+++ SELECTION +++
In simple my table update is not working and showing undefined variable error at line 4 of een.php. Why is taht variabl undefined?? can anyone help please
https://www.dropbox.com/sh/xtuvotdy7c9wr1v/AADrNSlC_EJ0YkyDDkhe8mKGa?dl=0
<?php
include("connection.php");
$empid = $_POST['EMPLOYEE ID'];
$field = $_POST['EDIT FIELD'];
$nfield = $_POST['NEW VALUE'];
echo $field;
if( empty($_POST['NEW VALUE'] )){
echo "type new field properly";
}
else
{
$e = filter_var($empid, FILTER_SANITIZE_EMAIL);
$f = filter_var($field, FILTER_SANITIZE_EMAIL);
$nf = filter_var($nfield, FILTER_SANITIZE_EMAIL);
}
if( $e==$empid && $f==$field && $nf==$nfield)
+++
▸ **PROBLEM A**:
In the forum post about the PHP table update, at which line of een.php does the undefined variable error appear?
The listing that follows is unrelated to the forum post.
+++ GIVEN DATA +++
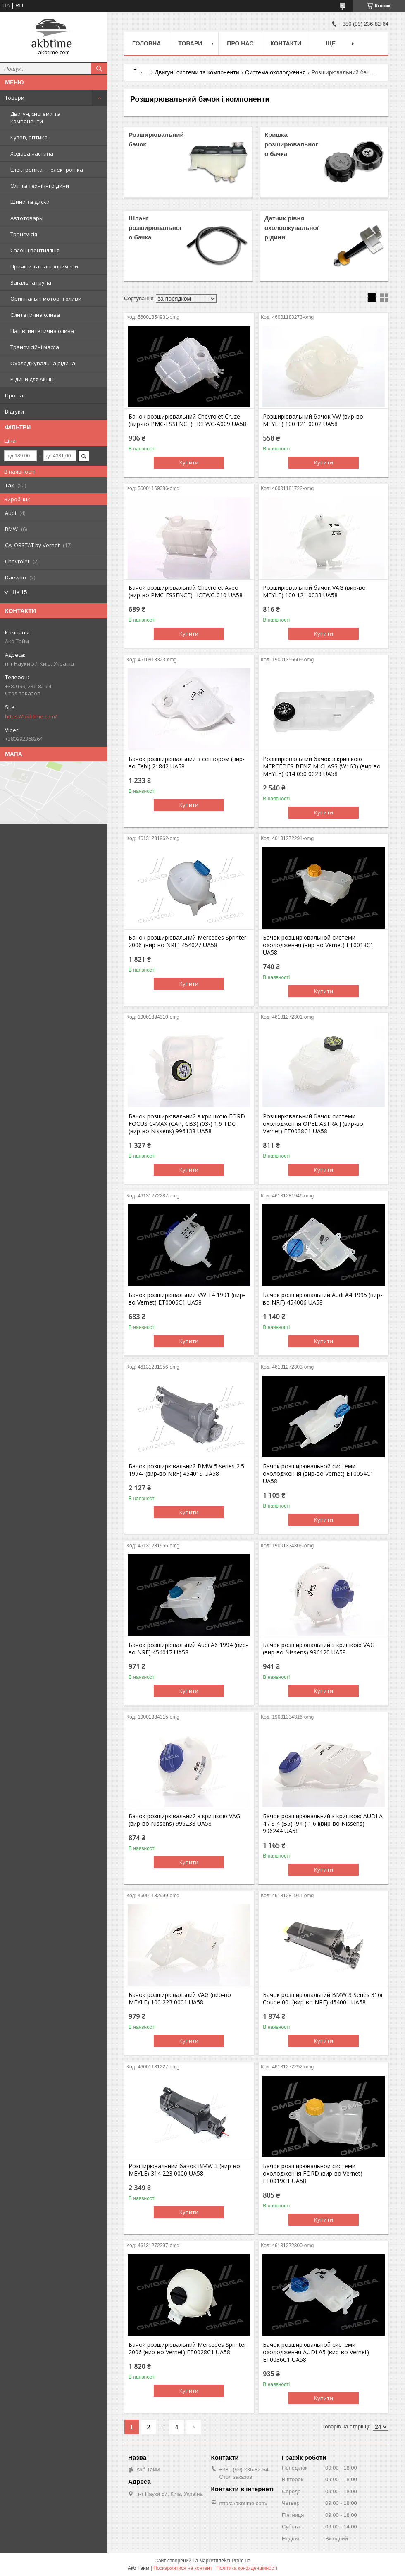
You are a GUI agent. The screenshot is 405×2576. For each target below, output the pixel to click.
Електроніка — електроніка (46, 169)
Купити (188, 462)
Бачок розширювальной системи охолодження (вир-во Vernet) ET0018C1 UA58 (318, 945)
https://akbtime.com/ (31, 716)
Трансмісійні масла (34, 347)
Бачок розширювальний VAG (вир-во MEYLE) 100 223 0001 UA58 (180, 1998)
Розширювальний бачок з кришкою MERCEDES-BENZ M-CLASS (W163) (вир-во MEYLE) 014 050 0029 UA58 (322, 766)
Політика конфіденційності (246, 2568)
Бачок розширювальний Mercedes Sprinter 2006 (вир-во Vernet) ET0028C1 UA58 (187, 2348)
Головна (146, 43)
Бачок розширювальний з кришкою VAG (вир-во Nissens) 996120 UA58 (318, 1648)
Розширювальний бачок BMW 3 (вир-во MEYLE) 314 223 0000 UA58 (184, 2169)
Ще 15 (19, 592)
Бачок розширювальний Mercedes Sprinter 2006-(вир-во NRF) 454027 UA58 (187, 941)
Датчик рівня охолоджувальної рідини (291, 228)
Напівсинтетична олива (42, 331)
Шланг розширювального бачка (155, 228)
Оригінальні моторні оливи (45, 298)
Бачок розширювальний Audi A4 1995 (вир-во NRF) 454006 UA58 (322, 1298)
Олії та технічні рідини (39, 185)
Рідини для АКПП (32, 379)
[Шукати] (99, 68)
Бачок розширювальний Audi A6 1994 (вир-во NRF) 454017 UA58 (188, 1648)
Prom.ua (241, 2561)
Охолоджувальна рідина (42, 363)
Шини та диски (30, 202)
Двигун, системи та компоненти (35, 117)
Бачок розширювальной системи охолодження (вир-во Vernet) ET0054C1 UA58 (318, 1474)
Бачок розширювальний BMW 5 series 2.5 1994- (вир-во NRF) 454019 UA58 (186, 1470)
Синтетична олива (35, 314)
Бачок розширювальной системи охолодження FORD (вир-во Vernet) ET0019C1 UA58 (312, 2173)
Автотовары (26, 218)
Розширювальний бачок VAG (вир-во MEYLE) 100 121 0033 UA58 (314, 591)
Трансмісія (23, 234)
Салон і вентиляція (35, 250)
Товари (14, 97)
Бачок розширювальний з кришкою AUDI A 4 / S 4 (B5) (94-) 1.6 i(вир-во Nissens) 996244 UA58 (323, 1823)
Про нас (15, 395)
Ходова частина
+++
▸ **PROBLEM B**:
In the listing, update the part from its start through the line containing "Головна (146, 43)" by replacing "Vernet" with "VERNET", keeping everything else unchanged. Give back only those lines and leave out the pictures.

▸ **WRITTEN SOLUTION A**:
At line 4.

▸ **WRITTEN SOLUTION B**:
You are a GUI agent. The screenshot is 405×2576. For each target below, output the pixel to click.
Електроніка — електроніка (46, 169)
Купити (188, 462)
Бачок розширювальной системи охолодження (вир-во VERNET) ET0018C1 UA58 (318, 945)
https://akbtime.com/ (31, 716)
Трансмісійні масла (34, 347)
Бачок розширювальний VAG (вир-во MEYLE) 100 223 0001 UA58 (180, 1998)
Розширювальний бачок з кришкою MERCEDES-BENZ M-CLASS (W163) (вир-во MEYLE) 014 050 0029 UA58 (322, 766)
Політика конфіденційності (246, 2568)
Бачок розширювальний Mercedes Sprinter 2006 (вир-во VERNET) ET0028C1 UA58 (187, 2348)
Головна (146, 43)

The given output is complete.